In Vivo Evaluation of Taste-Masked Fast-Disintegrating Sublingual Tablets of Epinephrine Microcrystals.

Abstract

In community settings, IM injection of 0.3mg epinephrine (Epi) using an auto-injector is the drug of choice for treatment of anaphylaxis. Previously, a taste-masking (TM) formulation of fast-disintegrating sublingual tablets (FDSTs) was developed in our lab. Also, Epi was micronized (Epi-MC) successfully and reduced the previously achieved bioequivalent sublingual Epi dose to 0.3mg IM injection by half using non-taste-masked fast-disintegrating sublingual tablets (TM-FDSTs). Our objective for this study was to evaluate the sublingual absorption of Epi-MC using TM-FDST. These sublingual Epi tablets have potential for out-of-hospital treatment of anaphylaxis and are suitable for human studies. TM-FDSTs containing Epi-MC were manufactured by direct compression. The rate and extent of Epi absorption from our developed 20mg Epi-MC-TM-FDSTs (n = 5) were evaluated in rabbits and compared to the previous result from 20mg Epi-MC in non-TM-FDSTs and EpiPen® auto-injector. Blood samples were collected over 1h, and Epi concentrations were measured using HPLC with electrochemical detection. Mean ± SEM AUC0-1 h and Cmax from 20mg Epi-MC-TM-FDSTs (733 ± 78ng/ml/min and 30 ± 8ng/ml) and 20mg Epi-MC-non-TM-FDSTs (942 ± 109ng/ml/min and 38 ± 4ng/ml) were not significantly different (p > 0.05) from each other or from EpiPen® (592 ± 50ng/ml/min and 28 ± 3ng/ml) but were significantly higher (p < 0.05) than endogenous Epi after placebo FDSTs (220 ± 32ng/ml/min and 8 ± 1ng/ml).
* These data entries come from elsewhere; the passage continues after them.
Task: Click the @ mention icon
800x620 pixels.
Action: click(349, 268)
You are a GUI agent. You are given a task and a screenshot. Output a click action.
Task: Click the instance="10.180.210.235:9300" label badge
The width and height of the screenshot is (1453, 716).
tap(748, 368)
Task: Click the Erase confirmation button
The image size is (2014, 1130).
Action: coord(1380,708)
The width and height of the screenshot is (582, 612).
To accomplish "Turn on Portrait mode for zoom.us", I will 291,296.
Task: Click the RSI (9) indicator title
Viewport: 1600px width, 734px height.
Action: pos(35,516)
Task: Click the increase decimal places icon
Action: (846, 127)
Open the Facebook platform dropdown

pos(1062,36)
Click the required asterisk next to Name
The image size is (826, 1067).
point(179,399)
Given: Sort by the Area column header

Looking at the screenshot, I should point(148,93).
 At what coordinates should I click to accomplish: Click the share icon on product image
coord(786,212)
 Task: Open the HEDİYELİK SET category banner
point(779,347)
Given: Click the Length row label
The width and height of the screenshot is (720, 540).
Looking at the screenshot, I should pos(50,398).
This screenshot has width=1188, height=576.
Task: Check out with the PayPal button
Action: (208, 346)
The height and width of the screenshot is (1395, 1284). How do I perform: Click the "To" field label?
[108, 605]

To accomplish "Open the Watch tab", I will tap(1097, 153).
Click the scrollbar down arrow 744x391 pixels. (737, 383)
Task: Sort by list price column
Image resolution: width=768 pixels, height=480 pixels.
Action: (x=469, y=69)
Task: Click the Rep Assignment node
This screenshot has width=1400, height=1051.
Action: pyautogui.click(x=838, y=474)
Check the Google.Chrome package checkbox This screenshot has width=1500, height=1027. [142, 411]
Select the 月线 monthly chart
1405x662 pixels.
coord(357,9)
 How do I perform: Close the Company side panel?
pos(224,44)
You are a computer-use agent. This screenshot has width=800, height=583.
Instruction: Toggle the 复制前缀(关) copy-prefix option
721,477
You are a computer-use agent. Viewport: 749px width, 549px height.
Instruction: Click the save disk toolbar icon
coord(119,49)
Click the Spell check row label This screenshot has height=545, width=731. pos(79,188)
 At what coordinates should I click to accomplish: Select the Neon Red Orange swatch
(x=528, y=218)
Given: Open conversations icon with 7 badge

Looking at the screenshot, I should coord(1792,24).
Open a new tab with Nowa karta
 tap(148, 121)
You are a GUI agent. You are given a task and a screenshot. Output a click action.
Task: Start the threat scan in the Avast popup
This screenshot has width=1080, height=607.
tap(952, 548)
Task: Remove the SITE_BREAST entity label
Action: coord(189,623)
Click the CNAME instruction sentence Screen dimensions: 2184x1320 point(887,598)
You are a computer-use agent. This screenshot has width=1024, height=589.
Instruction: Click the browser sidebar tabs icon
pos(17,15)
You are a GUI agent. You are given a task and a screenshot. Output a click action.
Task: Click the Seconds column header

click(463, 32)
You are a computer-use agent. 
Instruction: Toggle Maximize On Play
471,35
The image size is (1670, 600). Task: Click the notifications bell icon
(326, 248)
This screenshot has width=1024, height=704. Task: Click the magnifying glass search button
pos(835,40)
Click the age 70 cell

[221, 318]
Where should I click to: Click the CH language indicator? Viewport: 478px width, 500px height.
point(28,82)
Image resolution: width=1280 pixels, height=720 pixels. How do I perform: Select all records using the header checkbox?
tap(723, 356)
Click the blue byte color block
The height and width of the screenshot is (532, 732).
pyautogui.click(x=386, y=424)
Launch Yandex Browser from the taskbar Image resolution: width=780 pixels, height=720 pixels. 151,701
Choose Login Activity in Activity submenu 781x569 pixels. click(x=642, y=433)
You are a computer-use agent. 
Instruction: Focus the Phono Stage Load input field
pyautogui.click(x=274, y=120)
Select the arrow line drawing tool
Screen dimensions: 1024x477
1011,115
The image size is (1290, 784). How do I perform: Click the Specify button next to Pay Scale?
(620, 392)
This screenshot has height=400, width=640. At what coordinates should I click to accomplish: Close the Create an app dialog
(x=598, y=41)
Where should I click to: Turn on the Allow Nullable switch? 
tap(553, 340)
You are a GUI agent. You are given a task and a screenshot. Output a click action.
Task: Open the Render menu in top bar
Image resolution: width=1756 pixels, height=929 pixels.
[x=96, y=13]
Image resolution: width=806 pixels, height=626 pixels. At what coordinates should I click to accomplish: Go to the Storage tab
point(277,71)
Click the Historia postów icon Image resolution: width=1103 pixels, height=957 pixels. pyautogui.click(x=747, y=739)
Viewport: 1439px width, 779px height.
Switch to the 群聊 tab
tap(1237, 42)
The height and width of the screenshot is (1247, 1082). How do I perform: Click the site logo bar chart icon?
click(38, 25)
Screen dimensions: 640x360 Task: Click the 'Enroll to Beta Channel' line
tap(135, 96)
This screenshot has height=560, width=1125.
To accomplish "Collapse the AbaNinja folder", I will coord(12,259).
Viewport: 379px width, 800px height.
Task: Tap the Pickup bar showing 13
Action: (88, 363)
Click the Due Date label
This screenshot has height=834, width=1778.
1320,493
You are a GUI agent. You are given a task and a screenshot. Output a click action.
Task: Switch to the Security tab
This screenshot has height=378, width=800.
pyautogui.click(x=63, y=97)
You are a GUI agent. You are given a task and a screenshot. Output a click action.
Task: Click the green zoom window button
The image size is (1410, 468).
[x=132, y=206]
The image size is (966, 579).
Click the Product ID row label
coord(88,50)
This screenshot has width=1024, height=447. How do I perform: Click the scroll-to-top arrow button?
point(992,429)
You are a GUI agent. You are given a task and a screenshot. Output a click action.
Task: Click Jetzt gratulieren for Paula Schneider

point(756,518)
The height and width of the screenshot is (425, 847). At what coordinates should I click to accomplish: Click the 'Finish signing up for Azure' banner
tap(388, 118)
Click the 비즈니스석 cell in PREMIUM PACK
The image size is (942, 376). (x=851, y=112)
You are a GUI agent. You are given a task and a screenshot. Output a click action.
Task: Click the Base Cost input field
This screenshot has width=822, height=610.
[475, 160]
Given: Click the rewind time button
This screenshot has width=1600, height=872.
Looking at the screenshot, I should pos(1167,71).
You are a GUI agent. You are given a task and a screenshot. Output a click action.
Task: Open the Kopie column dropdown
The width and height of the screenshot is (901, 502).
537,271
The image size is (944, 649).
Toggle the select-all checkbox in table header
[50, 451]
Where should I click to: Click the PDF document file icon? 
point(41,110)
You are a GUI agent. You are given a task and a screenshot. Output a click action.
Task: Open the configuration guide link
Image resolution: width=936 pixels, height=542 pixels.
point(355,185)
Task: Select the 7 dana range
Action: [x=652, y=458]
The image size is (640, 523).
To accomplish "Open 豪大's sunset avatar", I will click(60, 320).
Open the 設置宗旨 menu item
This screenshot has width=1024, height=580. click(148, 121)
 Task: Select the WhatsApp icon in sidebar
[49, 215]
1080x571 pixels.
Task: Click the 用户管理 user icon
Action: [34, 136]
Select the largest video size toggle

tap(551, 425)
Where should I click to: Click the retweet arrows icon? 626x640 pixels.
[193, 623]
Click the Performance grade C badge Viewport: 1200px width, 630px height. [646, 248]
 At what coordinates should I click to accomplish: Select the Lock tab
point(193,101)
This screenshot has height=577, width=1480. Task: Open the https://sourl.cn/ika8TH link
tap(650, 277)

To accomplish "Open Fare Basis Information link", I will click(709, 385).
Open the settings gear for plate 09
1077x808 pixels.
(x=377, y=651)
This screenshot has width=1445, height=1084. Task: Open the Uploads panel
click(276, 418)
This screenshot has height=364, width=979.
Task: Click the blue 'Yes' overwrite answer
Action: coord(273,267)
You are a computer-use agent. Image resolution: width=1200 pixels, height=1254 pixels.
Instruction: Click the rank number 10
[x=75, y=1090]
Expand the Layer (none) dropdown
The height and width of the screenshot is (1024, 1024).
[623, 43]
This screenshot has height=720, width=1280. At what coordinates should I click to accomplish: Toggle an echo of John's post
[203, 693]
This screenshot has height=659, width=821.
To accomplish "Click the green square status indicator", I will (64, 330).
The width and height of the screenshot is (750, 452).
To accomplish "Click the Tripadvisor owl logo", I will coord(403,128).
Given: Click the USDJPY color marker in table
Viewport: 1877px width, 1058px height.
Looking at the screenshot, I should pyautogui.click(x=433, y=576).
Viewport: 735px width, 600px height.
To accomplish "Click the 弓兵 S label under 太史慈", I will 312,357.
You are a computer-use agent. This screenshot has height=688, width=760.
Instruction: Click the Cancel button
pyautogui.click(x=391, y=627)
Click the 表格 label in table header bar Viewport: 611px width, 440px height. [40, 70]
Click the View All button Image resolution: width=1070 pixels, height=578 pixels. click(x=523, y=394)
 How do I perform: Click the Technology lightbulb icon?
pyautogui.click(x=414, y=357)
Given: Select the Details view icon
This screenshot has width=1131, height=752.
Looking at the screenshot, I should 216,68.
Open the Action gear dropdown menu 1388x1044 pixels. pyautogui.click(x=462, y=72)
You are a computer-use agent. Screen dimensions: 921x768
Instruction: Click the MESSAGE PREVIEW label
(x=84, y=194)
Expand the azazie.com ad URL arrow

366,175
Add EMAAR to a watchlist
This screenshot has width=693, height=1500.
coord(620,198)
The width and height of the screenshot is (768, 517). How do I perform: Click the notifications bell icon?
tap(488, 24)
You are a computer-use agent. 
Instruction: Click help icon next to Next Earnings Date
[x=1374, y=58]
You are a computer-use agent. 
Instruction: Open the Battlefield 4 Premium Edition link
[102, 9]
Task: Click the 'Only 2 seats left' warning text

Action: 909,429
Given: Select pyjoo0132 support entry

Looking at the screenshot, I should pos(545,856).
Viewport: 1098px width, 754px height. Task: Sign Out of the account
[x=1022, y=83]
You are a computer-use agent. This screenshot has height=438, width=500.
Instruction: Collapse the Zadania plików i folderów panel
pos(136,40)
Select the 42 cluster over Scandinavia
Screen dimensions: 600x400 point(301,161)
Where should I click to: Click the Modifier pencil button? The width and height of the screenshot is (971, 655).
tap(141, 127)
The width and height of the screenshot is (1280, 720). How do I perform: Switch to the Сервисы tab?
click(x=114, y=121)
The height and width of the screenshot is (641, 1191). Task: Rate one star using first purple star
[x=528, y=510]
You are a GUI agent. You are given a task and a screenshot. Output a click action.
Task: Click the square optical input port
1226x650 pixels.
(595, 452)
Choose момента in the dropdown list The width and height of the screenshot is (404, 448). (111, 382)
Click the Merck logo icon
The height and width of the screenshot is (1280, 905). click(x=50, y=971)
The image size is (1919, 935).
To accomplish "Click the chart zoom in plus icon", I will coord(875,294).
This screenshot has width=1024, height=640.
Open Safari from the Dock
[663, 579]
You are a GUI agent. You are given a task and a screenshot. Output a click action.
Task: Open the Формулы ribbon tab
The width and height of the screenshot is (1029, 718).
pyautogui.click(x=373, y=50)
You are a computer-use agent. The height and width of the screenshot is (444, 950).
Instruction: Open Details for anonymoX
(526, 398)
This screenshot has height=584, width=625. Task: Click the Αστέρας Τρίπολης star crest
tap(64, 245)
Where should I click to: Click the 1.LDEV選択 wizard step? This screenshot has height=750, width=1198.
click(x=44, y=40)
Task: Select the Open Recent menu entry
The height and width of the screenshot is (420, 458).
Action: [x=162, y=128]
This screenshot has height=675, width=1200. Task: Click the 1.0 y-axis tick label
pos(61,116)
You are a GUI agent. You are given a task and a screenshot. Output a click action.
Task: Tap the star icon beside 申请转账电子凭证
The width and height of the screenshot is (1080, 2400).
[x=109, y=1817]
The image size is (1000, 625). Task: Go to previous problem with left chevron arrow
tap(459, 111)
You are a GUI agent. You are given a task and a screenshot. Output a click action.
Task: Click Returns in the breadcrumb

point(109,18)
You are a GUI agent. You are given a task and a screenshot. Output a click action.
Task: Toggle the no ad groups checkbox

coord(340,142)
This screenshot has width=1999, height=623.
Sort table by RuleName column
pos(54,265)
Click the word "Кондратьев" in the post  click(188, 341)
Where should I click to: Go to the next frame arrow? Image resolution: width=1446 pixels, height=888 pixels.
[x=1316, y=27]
Mean ± SD Tmax was not significantly different (p > 0.05) among all formulations. Epi-MC-TM-FDSTs formulation improved Epi absorption twofold and reduced the required bioequivalent dose by 50%, similar to results obtained using non-TM-FDSTs. The incorporation of TM excipients did not interfere with the absorption of Epi-MC.